Chinese Communities in Western Siberia in 1920s - 1930s: Socio-political Dimensions//Actual Questions of Russian-Chinese Relations: Past and Present (Barnaul, 1999), pp. 24-33

By Vladimir Boyko

(An abstract)

This paper aims to outline the origins and main dimensions of Chinese immigrant communities which were established in Russian heartland - Western Siberia - through interwar period (1920s - 1930s). It argues, that Chinese - primarily male groups - had managed to be adapted peacefully, though temporarily, into local environment due their particular mental and social features - they were often occupying free labor and demographic lacunae, determined by men losses of WWI/Russian civil war) and devastation of economy/infrastructure. The growth of authoritarian tendencies under Stalinist regime in Soviet Union, economic shortcomings and ethnical cleanses of 1930s closed the agenda of Chinese presence at Western Siberian, as well the whole Soviet scene - actually all persons of Chinese origin were accused as an "outside"(that is Japan's) collaborates, assassinated or, at best, forwarded to concentration camps, - just few survived it.

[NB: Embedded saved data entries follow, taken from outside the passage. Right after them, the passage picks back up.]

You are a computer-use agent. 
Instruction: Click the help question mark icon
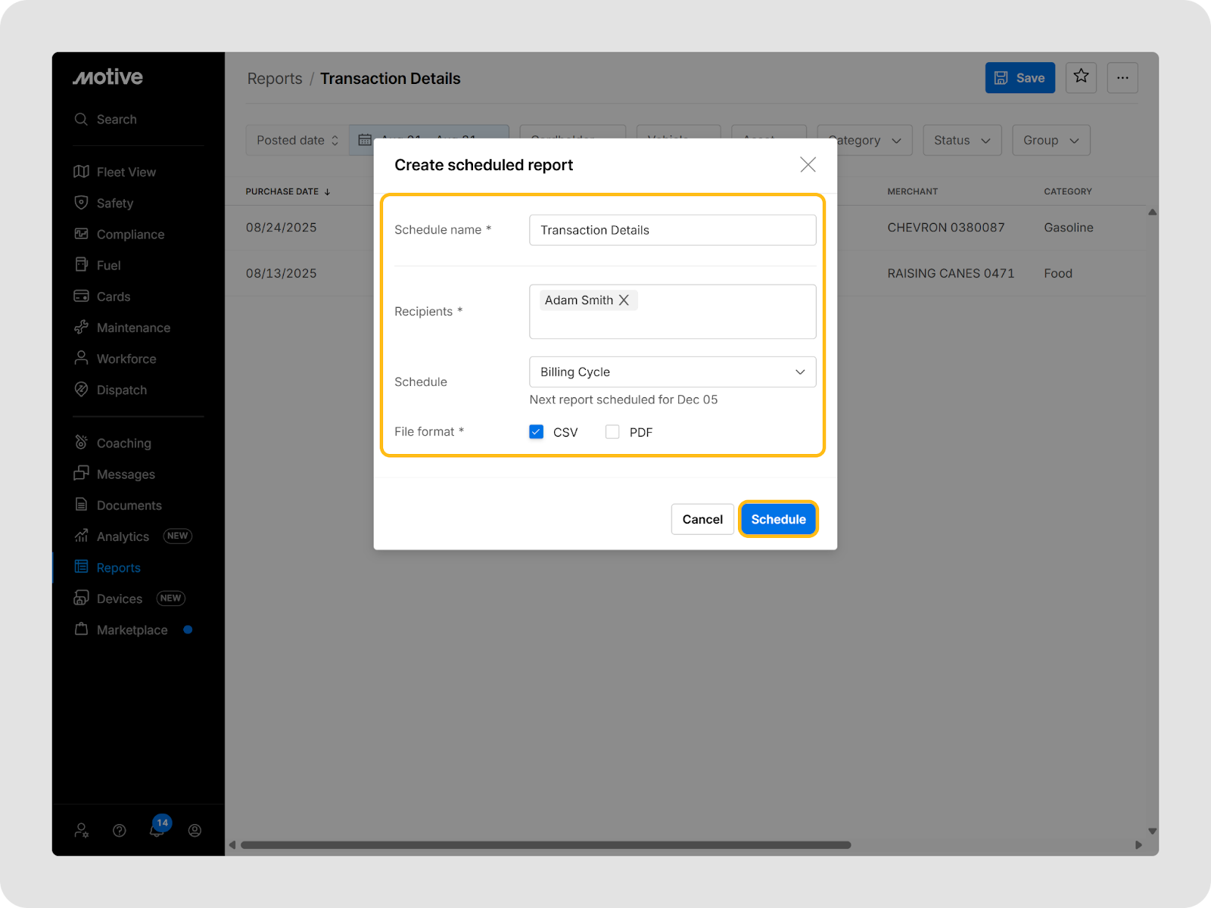pos(120,830)
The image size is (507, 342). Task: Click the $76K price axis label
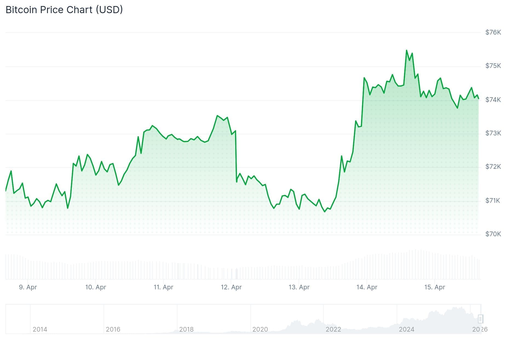(493, 32)
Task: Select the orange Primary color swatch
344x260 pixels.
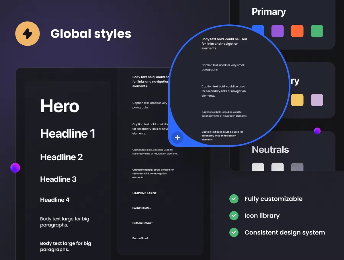Action: [x=297, y=31]
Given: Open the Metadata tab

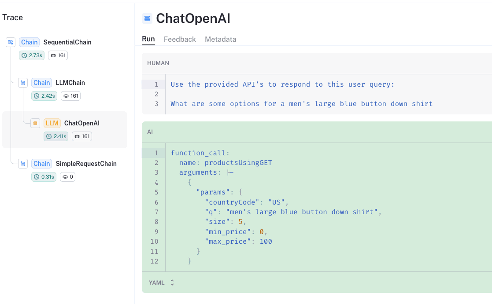Looking at the screenshot, I should 220,39.
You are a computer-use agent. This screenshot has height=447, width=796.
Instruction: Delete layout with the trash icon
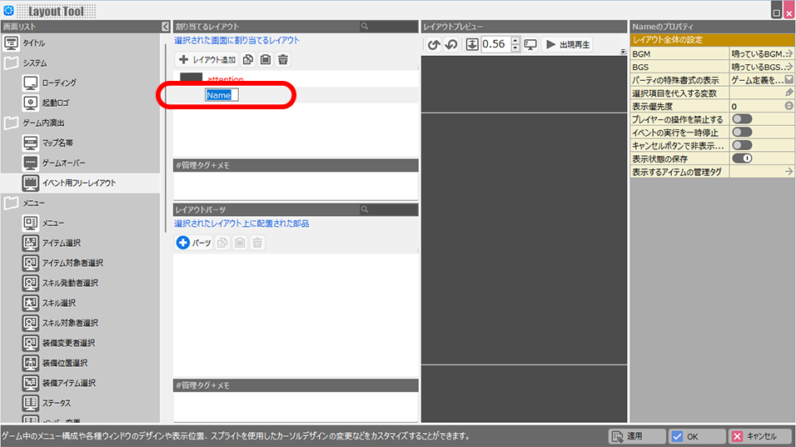click(283, 60)
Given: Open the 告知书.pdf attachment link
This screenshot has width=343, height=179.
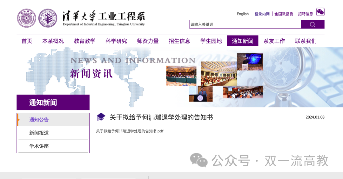Looking at the screenshot, I should click(x=130, y=131).
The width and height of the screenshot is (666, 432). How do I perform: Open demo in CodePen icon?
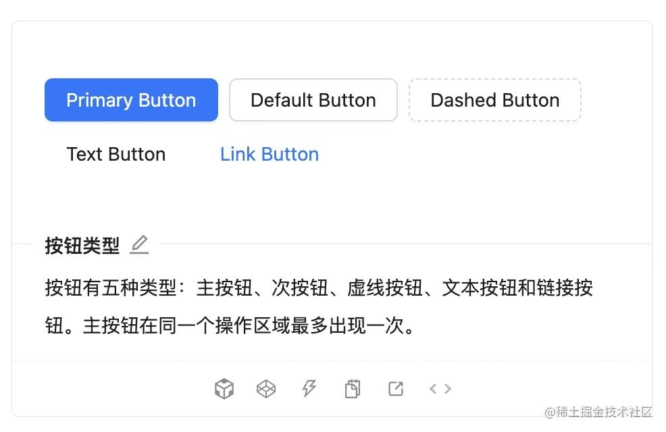(x=266, y=389)
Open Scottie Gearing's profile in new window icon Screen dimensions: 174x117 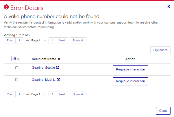tap(57, 68)
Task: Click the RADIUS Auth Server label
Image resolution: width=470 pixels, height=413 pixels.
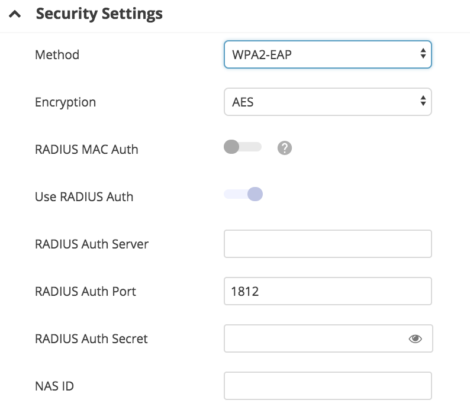Action: pyautogui.click(x=92, y=244)
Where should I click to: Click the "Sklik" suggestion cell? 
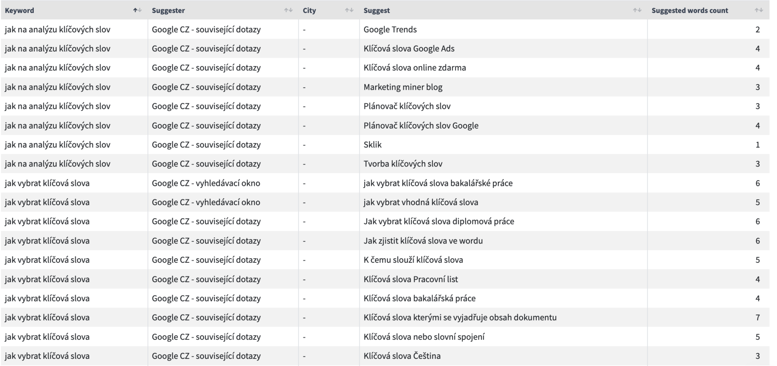[373, 145]
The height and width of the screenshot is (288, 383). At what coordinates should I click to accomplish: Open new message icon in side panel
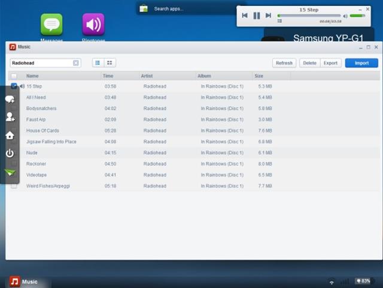10,99
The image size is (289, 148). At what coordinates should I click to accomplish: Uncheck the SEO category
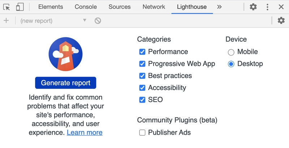142,100
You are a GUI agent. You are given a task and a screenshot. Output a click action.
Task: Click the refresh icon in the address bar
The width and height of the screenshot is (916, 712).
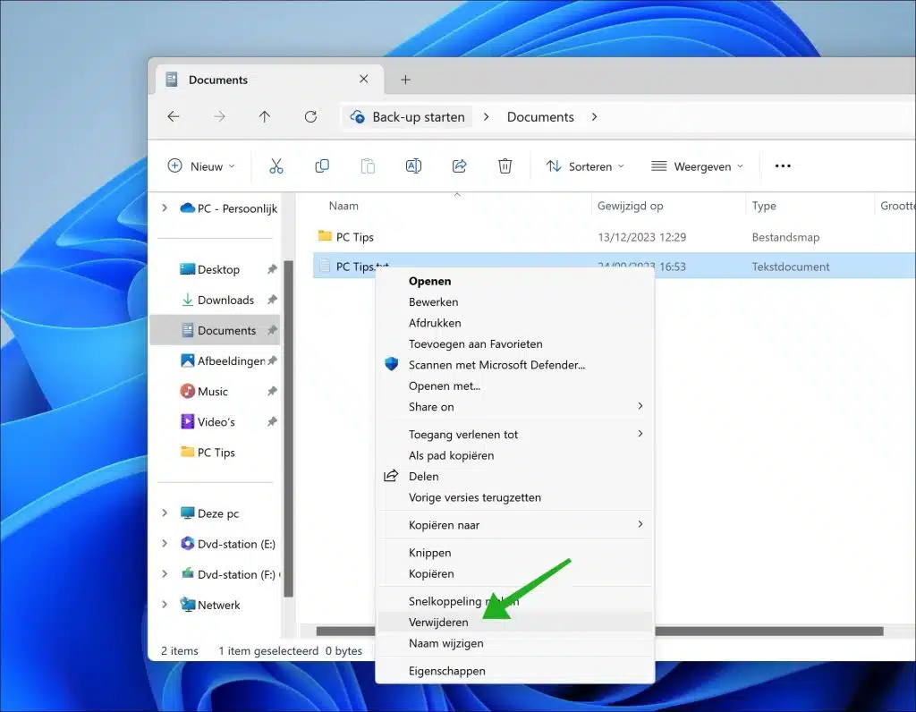click(310, 116)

Chinese in Western Siberia represented very particular socio-demographic and ethnical phenomenon, remarkably distinctive from another similar, Russian Far East or worldwide, immigrant communities.

The article is based on data drawn from local Siberian, regional and district, archives and is a part of more broad project on Chinese/other immigrant communities by Oriental origin in Asiatic Russia and is purposed to advance the study of this multi-faceted phenomena of critical historical and current relevance.